If it could be permitted to us men of 1830 to mingle in imagination with those fifteenth-century Parisians, and to enter with them, pushed, jostled, and elbowed, into the vast hall of the Palace of Justice, all too small on the 6th of January, 1482, the sight would not be without interest or charm, and we should have about us only things so old as to seem brand-new.
With the reader’s consent we will endeavor to imagine the impression he would have received with us in crossing the threshold of that great hall amidst that mob in surcoats, cassocks, and coats of mail.
First of all there is a ringing in our ears, a dimness in our eyes.

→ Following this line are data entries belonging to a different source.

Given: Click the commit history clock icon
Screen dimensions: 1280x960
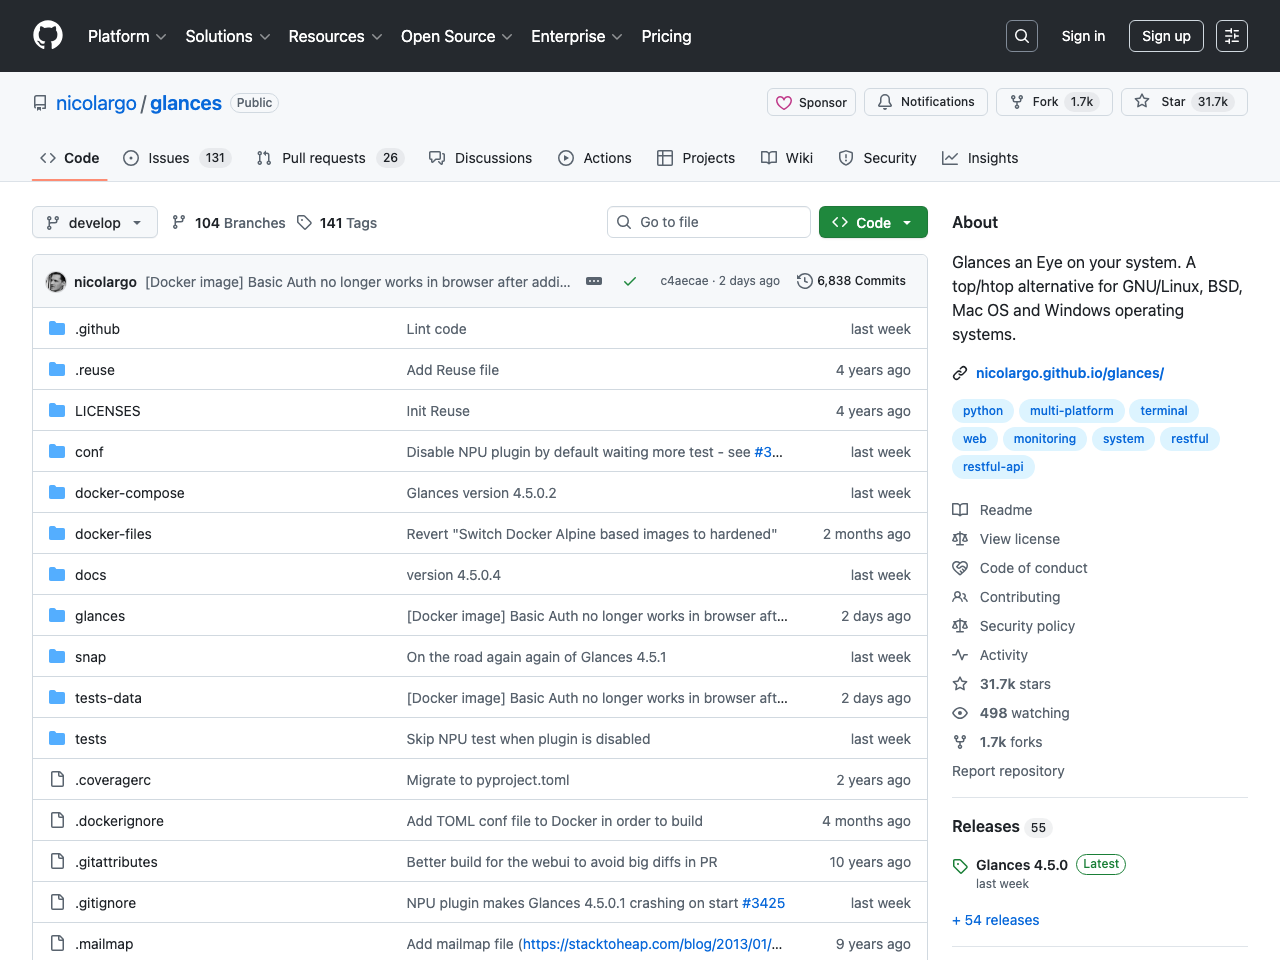Looking at the screenshot, I should 805,281.
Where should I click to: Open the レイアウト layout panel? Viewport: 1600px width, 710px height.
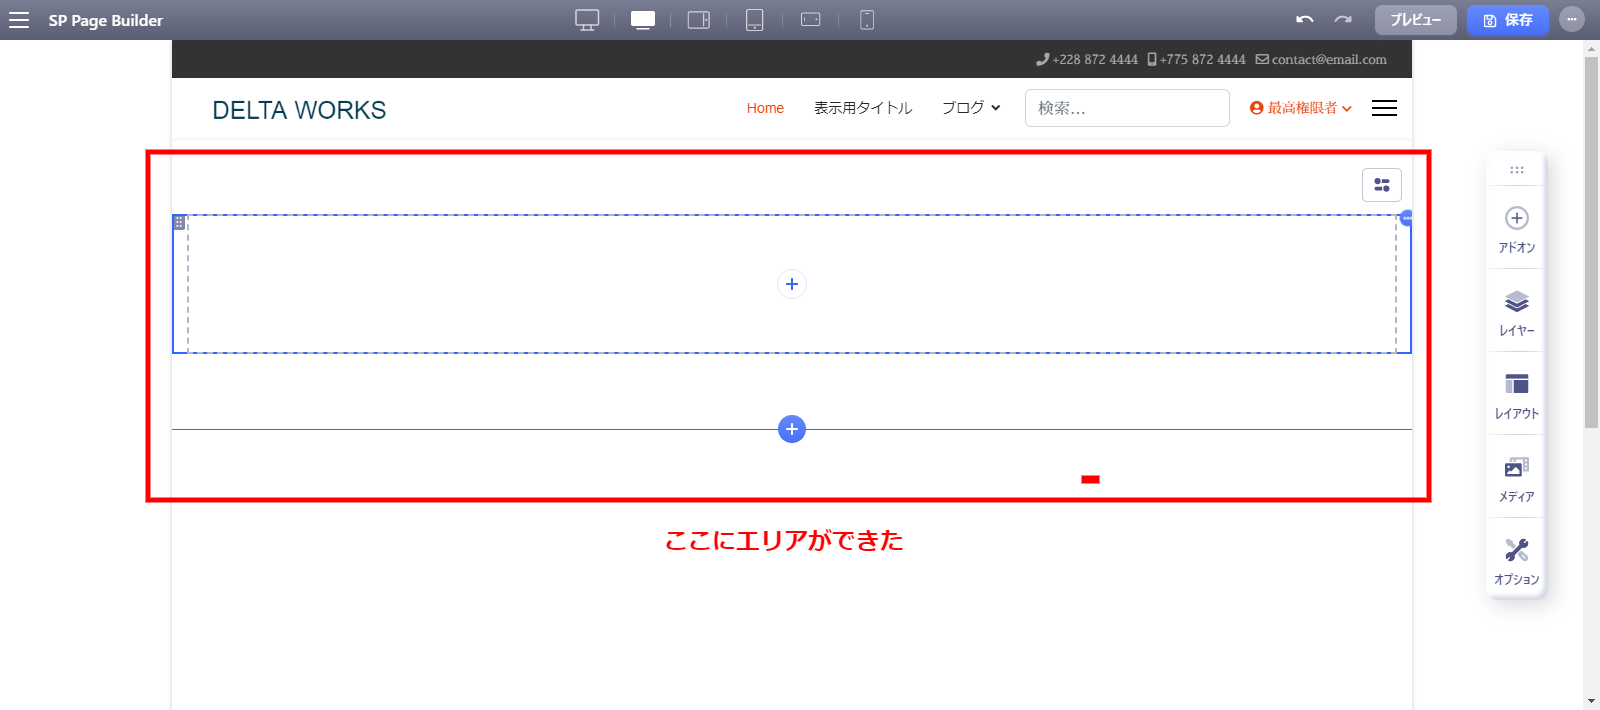pyautogui.click(x=1517, y=394)
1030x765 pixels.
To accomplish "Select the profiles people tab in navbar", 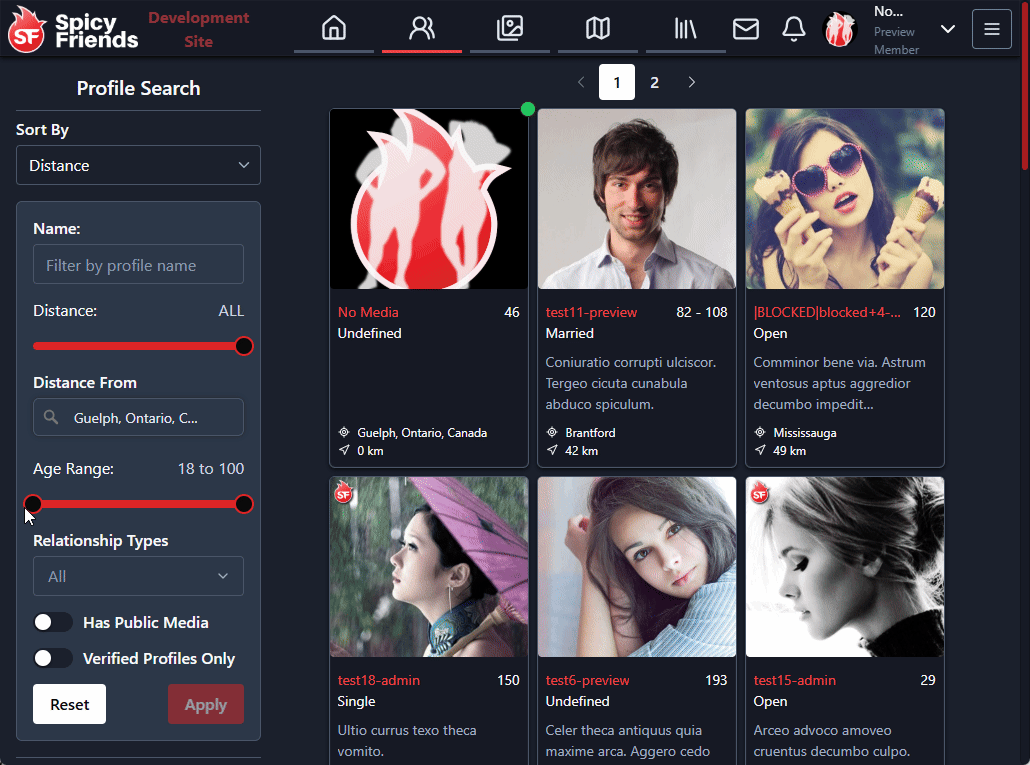I will pyautogui.click(x=422, y=29).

Above our heads, a double roof of pointed arches, wainscotted with carved wood, painted in azure, sprinkled with golden fleur-de-lis; beneath our feet, a pavement of black and white marble laid in alternate blocks. A few paces from us, a huge pillar, then another,—in all seven pillars down the length of the hall, supporting the spring of the double arch down the center. Around the first four columns are tradesmen’s booths, glittering with glass and tinsel; around the last three, oaken benches worn and polished by the breeches of litigants and the gowns of attorneys. Around the hall, along the lofty wall, between the doors, between the casements, between the pillars, is an unending series of statues of all the kings of France, from Pharamond down,—the sluggard kings, with loosely hanging arms and downcast eyes; the brave and warlike kings, with head and hands boldly raised to heaven. Then in the long pointed windows, glass of a thousand hues; at the wide portals of the hall, rich doors finely carved; and the whole—arches, pillars, walls, cornices, wainscot, doors, and statues—covered from top to bottom with a gorgeous coloring of blue and gold, which, somewhat tarnished even at the date when we see it, had almost disappeared under dust and cobwebs in the year of grace 1549, when Du Breuil admired it from hearsay alone.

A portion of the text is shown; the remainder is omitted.